##### MATERIAL SHOWN #####
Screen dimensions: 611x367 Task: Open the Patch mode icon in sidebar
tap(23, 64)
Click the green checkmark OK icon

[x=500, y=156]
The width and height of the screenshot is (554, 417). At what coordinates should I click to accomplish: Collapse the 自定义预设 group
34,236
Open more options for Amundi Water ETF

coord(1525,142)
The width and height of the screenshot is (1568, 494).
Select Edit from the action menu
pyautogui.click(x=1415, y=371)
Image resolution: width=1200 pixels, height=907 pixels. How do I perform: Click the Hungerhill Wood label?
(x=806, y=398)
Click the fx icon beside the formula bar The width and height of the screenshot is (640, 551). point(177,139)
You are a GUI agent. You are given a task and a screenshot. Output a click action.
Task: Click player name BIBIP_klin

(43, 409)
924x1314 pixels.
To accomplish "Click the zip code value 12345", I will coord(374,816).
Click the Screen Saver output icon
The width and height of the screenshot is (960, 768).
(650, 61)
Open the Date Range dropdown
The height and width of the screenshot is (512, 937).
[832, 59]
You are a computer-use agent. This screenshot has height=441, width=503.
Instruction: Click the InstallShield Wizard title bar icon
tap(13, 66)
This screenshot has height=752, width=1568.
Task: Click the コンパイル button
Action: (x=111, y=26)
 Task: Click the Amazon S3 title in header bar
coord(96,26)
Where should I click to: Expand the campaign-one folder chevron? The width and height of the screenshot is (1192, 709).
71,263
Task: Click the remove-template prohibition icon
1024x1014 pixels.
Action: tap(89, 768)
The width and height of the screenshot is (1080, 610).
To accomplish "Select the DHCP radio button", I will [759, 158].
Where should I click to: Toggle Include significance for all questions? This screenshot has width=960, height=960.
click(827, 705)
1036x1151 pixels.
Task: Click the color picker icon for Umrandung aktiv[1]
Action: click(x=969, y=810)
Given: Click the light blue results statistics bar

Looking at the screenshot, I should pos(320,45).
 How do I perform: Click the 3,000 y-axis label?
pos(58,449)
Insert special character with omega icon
#####
• [TASK TO CARRY OUT]: Word for word, copy out the data.

• [EXERCISE RESULT]:
Screen dimensions: 611x367 Task: Open the Patch mode icon in sidebar
tap(23, 64)
Click the green checkmark OK icon

[x=500, y=156]
The width and height of the screenshot is (554, 417). At what coordinates should I click to accomplish: Collapse the 自定义预设 group
34,236
Open more options for Amundi Water ETF

coord(1525,142)
The width and height of the screenshot is (1568, 494).
Select Edit from the action menu
pyautogui.click(x=1415, y=371)
Image resolution: width=1200 pixels, height=907 pixels. How do I perform: Click the Hungerhill Wood label?
(x=806, y=398)
Click the fx icon beside the formula bar The width and height of the screenshot is (640, 551). point(177,139)
You are a GUI agent. You are given a task and a screenshot. Output a click action.
Task: Click player name BIBIP_klin

(43, 409)
924x1314 pixels.
To accomplish "Click the zip code value 12345", I will coord(374,816).
Click the Screen Saver output icon
The width and height of the screenshot is (960, 768).
(650, 61)
Open the Date Range dropdown
The height and width of the screenshot is (512, 937).
[832, 59]
You are a computer-use agent. This screenshot has height=441, width=503.
Instruction: Click the InstallShield Wizard title bar icon
tap(13, 66)
This screenshot has height=752, width=1568.
Task: Click the コンパイル button
Action: (x=111, y=26)
 Task: Click the Amazon S3 title in header bar
coord(96,26)
Where should I click to: Expand the campaign-one folder chevron? The width and height of the screenshot is (1192, 709).
71,263
Task: Click the remove-template prohibition icon
1024x1014 pixels.
Action: tap(89, 768)
The width and height of the screenshot is (1080, 610).
To accomplish "Select the DHCP radio button", I will [759, 158].
Where should I click to: Toggle Include significance for all questions? This screenshot has width=960, height=960.
click(827, 705)
1036x1151 pixels.
Task: Click the color picker icon for Umrandung aktiv[1]
Action: click(x=969, y=810)
Given: Click the light blue results statistics bar

Looking at the screenshot, I should pos(320,45).
 How do I perform: Click the 3,000 y-axis label?
pos(58,449)
Insert special character with omega icon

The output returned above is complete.